1. Uninstall the extension 2. Delete the .rl4/ folder in your workspace 3. Delete .cursor/rules/Rl4-Skills.mdc and .cursor/rules/RL4.Cursor.Extension.mdc (or rl4-*.mdc) 4. Clear extension storage in Cursor settings if needed Nothing persists on RL4 servers because nothing was sent there.
Do you collect telemetry/analytics?
No by default. The Beta program tracks snapshot count (a number, not content) to unlock rewards. Any future telemetry will be opt-in and clearly documented.
Does RL4 Cursor work offline?
Yes. No RL4 backend is required. Generate and copy snapshots completely offline as long as Cursor and your local data are available.
Can I use RL4 Cursor with sensitive or proprietary code?
That depends on your company's policies. Technically, RL4 is 100% local and doesn't transmit code or chats. But you should still follow your organization's rules for browser extensions and data handling tools.
When should I make a snapshot?
- **End of day**: Capture progress before you forget context - **Before switching models**: Prepare for Claude → ChatGPT transitions - **Before Cursor updates**: Updates can sometimes affect chat history - **Before renaming/moving folders**: Prevents orphaned workspace issues - **Weekly on active projects**: Regular captures ensure continuity
What's the Since last snapshot end trick?
Instead of capturing everything from the beginning each time, select "Since last snapshot end" to capture only new conversations since your last snapshot. This creates smaller, focused captures without duplicating old context.
Should I install RL4 on existing projects or only new ones?
Both work. For existing projects, RL4 will capture whatever chat history Cursor still has locally. For new projects, install RL4 from day one to get: - Full Evidence tracking from the start - Complete chat history coverage - Better causal links between chats and code changes
How often should I finalize snapshots?
Always finalize before copying the final prompt. The finalize step extracts lessons learned (patterns to follow, mistakes to avoid) that enrich your context and get stored in .cursor/rules/Rl4-Skills.mdc for future sessions.
How long does Cursor keep chat history?
Cursor doesn't officially document retention periods. In practice: - Recent chats (< 1 month): Usually available - Older chats: May be purged without warning - Privacy Mode affects what's stored The safest approach: make regular snapshots so you don't depend on Cursor's retention.

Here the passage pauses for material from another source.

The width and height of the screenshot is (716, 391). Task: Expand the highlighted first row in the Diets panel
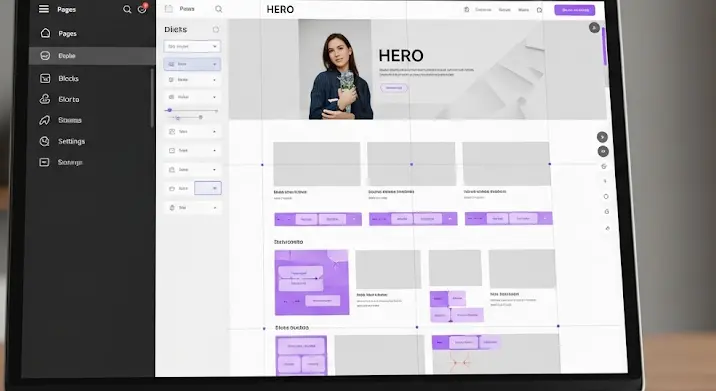pos(192,64)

How much history (days) can RL4 Cursor export?
There's no fixed limit in RL4 itself. RL4 exports whatever Cursor still has locally. If Cursor purged old conversations, RL4 can't recover them. The UI shows "Earliest recovered item" so you know what's actually available.
What happens if I rename or move my project folder?
⚠️ This creates a new workspace ID in Cursor. Your old conversations become orphaned — they still exist but Cursor can't find them. **Always make a snapshot BEFORE renaming or moving.** If you already renamed, the old data might be recoverable manually from workspaceStorage/.
Can Cursor updates break my chat history?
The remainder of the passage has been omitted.